* **Directions for this task**
Write out nothing but the lines from the one containing "Task: Expand the Resources menu" through the last line below, both included, and without the pictures.

[[ Record excerpts, beginning ]]

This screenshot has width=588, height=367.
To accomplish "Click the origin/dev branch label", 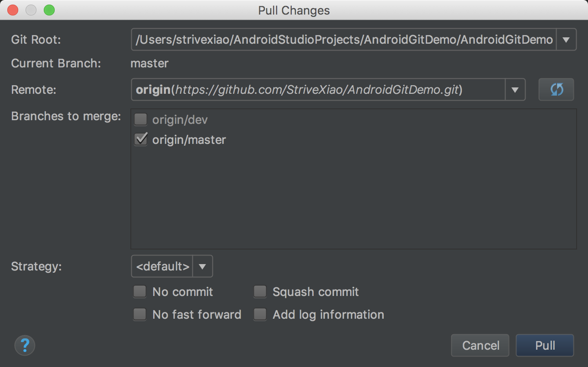I will [x=180, y=120].
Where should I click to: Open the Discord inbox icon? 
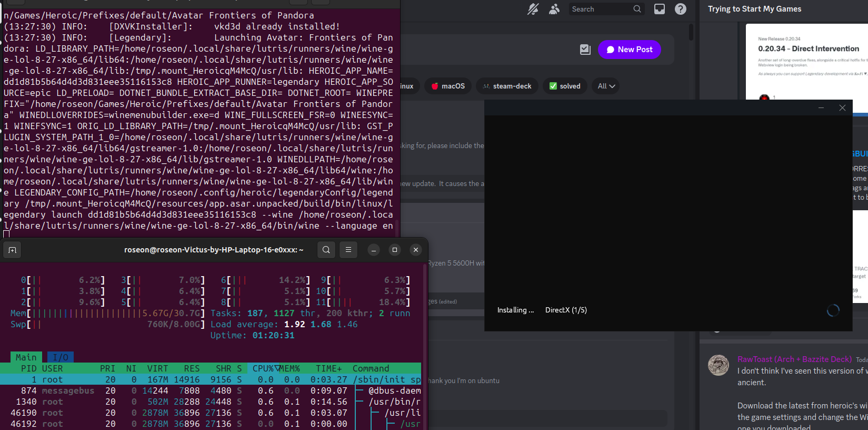coord(659,9)
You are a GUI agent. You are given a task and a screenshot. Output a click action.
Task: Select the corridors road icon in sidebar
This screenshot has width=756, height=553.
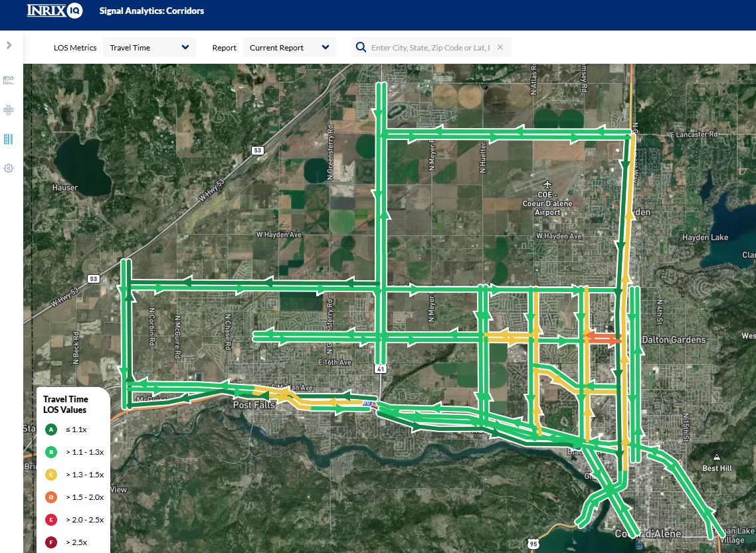[9, 139]
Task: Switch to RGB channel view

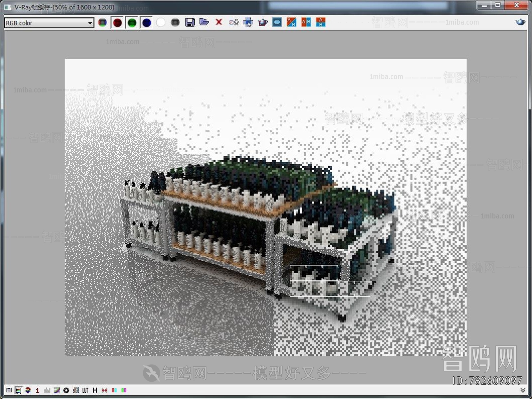Action: tap(102, 23)
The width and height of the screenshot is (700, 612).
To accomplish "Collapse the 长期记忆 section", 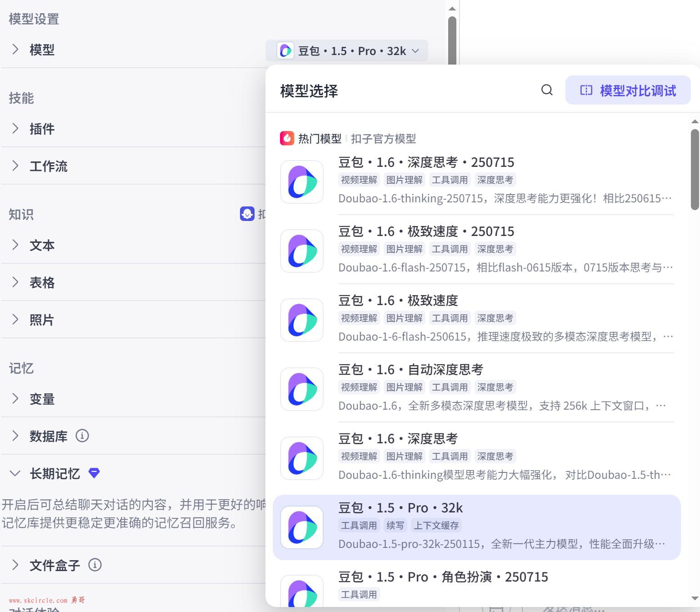I will [x=15, y=473].
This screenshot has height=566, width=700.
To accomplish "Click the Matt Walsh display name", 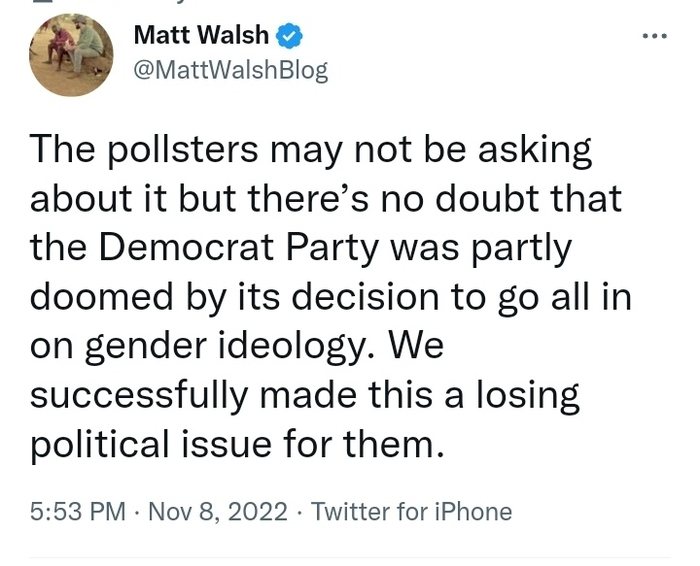I will click(x=201, y=35).
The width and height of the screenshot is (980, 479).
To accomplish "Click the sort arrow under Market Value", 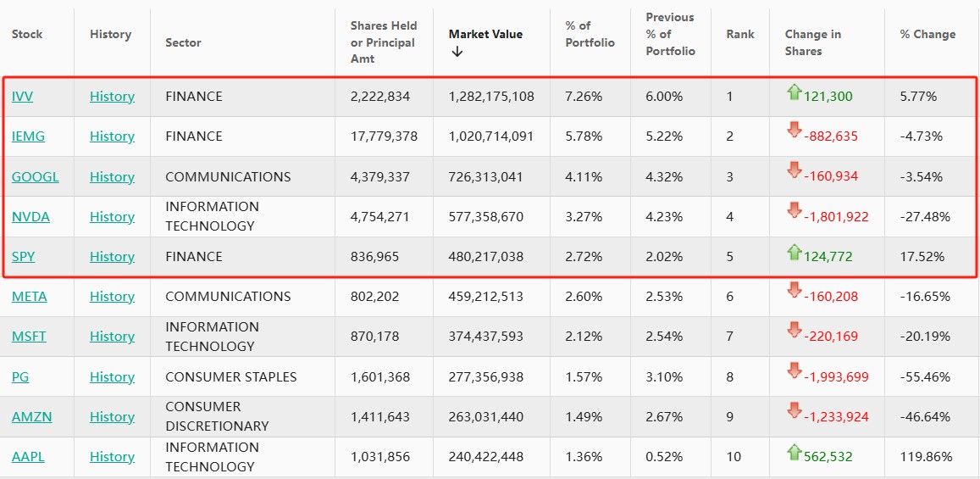I will (457, 52).
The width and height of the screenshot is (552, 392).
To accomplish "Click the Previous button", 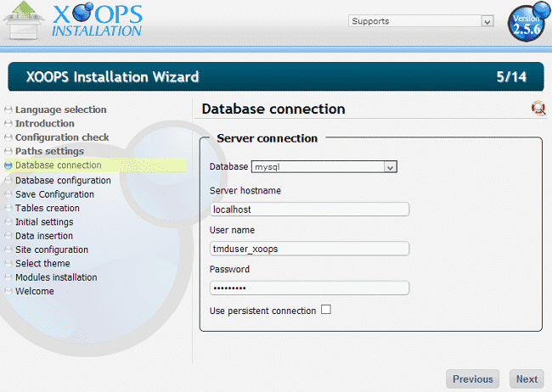I will pyautogui.click(x=472, y=379).
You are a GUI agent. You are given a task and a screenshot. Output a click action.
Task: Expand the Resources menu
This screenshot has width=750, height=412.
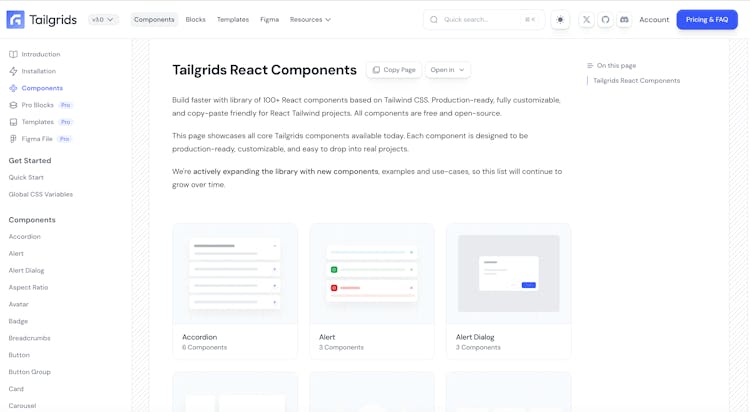pyautogui.click(x=310, y=20)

[[ Record excerpts, end ]]

* **Written answer**
Task: Expand the Resources menu
This screenshot has width=750, height=412.
pyautogui.click(x=310, y=20)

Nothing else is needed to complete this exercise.